# Document source:
%%

UN IMPOSSIBLE RETOUR VERS LE PASSÉ
Journée de noces chez les Cromagnons de Wajdi Mouawad. Mise en scène de l’auteur. Théâtre national de la Colline. Spectacle en libanais surtitre en français. Jusqu’au 22 mai à 20 h 30, mardi à 19 h 30, dimanche à 15 h 30. Tél. : 01 44 62 52 52
S’il est une chose que l’on ne saurait reprocher à Wajdi Mouawad c’est bien le manque de cohérence de son œuvre, même si celle-ci peut s’exprimer et prendre des formes parfois différentes d’un texte (même romanesque) à l’autre. Dans ce sens qu’il revienne et mette lui-même en scène une de ses pièces de sa toute jeunesse, Journée de noces chez les Cromagnons, composée avant même Littoral ou encore Incendies qui ont pu asseoir sa réputation, est parfaitement légitime. Reste que cette re-création (l’auteur en a réécrit certains passages) pose de manière aiguë quelques questions.

%%

# Consigne:
Dans la critique ci-dessus, recopiez à l'identique le passage qui commence par les mots contenant « UN IMPOSSIBLE RETOUR » et se termine par « aiguë quelques questions. ».

# Informations affichées:
%%

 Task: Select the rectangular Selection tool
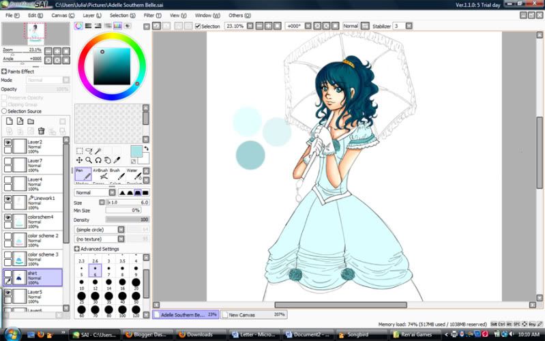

%%

# Bonne réponse:
UN IMPOSSIBLE RETOUR VERS LE PASSÉ
Journée de noces chez les Cromagnons de Wajdi Mouawad. Mise en scène de l’auteur. Théâtre national de la Colline. Spectacle en libanais surtitre en français. Jusqu’au 22 mai à 20 h 30, mardi à 19 h 30, dimanche à 15 h 30. Tél. : 01 44 62 52 52
S’il est une chose que l’on ne saurait reprocher à Wajdi Mouawad c’est bien le manque de cohérence de son œuvre, même si celle-ci peut s’exprimer et prendre des formes parfois différentes d’un texte (même romanesque) à l’autre. Dans ce sens qu’il revienne et mette lui-même en scène une de ses pièces de sa toute jeunesse, Journée de noces chez les Cromagnons, composée avant même Littoral ou encore Incendies qui ont pu asseoir sa réputation, est parfaitement légitime. Reste que cette re-création (l’auteur en a réécrit certains passages) pose de manière aiguë quelques questions.